■ Task details ■
Set down the line that has "Twitter (101, 2517)" and each line beneath it, through the last line of the entries, exactly and with no others.

■ Exercise data ■
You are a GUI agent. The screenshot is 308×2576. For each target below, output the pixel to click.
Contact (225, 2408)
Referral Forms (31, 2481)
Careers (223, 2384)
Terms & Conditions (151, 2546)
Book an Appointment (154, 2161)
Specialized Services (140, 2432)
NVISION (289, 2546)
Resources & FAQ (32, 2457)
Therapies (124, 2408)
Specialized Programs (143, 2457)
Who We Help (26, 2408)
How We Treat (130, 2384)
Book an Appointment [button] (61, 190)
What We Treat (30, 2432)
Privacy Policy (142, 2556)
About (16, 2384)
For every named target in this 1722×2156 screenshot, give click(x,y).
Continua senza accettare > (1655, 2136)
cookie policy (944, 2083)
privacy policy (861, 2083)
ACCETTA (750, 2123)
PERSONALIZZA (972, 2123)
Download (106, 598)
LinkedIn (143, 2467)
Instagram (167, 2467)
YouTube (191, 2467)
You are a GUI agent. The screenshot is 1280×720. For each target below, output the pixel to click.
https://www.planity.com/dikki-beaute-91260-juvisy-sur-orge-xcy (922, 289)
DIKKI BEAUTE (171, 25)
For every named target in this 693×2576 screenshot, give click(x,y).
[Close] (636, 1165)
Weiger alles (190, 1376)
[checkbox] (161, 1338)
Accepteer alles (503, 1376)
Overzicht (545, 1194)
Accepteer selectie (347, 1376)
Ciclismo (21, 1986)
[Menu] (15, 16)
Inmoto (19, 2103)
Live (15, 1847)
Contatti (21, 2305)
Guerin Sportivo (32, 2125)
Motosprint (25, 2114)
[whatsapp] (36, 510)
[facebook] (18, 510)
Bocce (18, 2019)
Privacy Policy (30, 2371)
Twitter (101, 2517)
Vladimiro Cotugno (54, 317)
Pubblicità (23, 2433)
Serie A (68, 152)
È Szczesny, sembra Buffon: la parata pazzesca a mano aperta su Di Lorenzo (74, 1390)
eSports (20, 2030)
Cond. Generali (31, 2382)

■ Reply to the exercise ■
Twitter (101, 2517)
Vladimiro Cotugno (54, 317)
Pubblicità (23, 2433)
Serie A (68, 152)
È Szczesny, sembra Buffon: la parata pazzesca a mano aperta su Di Lorenzo (74, 1390)
eSports (20, 2030)
Cond. Generali (31, 2382)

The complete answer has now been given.